◆ Given entries ◆
....
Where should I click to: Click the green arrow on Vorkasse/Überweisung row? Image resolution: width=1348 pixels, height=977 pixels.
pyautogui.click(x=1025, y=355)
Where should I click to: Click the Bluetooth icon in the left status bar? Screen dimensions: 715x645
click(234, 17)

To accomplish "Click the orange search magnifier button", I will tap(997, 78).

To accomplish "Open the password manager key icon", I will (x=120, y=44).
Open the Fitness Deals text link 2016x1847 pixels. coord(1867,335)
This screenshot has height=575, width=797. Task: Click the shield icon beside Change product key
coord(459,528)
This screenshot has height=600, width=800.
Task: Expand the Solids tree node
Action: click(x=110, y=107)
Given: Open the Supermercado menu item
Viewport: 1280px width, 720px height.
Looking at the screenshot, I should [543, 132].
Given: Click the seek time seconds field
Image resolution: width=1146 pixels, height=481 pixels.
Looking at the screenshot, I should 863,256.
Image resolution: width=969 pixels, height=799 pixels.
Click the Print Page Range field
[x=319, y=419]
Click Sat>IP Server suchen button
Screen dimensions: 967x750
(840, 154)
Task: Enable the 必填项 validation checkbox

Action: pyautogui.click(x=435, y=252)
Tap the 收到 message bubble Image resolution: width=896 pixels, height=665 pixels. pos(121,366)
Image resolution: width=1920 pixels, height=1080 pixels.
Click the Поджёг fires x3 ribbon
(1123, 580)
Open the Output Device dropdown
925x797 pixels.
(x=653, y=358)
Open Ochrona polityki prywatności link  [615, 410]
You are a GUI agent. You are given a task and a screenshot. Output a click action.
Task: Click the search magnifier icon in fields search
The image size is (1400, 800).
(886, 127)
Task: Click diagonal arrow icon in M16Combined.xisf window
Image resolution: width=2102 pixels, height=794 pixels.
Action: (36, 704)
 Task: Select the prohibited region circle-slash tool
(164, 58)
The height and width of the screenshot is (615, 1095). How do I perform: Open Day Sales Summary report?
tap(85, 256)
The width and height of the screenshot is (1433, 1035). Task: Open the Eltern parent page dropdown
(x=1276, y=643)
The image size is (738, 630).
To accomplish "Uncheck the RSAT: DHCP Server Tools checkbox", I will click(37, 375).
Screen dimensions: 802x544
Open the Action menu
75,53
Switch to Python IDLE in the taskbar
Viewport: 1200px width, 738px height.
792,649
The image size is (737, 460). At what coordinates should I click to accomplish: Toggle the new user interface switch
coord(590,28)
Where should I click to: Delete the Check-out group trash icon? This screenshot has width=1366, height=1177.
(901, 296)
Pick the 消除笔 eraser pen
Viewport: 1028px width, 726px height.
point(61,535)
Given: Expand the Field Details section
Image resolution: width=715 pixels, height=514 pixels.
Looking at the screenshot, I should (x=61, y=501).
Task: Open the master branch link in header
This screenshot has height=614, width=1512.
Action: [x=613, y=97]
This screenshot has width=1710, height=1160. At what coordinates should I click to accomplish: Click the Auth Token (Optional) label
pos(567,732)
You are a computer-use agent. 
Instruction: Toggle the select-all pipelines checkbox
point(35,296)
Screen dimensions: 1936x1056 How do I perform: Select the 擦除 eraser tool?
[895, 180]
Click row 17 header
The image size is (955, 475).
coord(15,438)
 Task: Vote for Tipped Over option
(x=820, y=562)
....
◆ Exercise aim ◆
Restate word for word every line from the one containing "This screenshot has width=1710, height=1160." through the final line of the listing. Both end lines belong in the answer.

◆ Response to this task ◆
This screenshot has width=1710, height=1160. At what coordinates should I click to accomplish: Click the Auth Token (Optional) label
pos(567,732)
You are a computer-use agent. 
Instruction: Toggle the select-all pipelines checkbox
point(35,296)
Screen dimensions: 1936x1056 How do I perform: Select the 擦除 eraser tool?
[895, 180]
Click row 17 header
The image size is (955, 475).
coord(15,438)
 Task: Vote for Tipped Over option
(x=820, y=562)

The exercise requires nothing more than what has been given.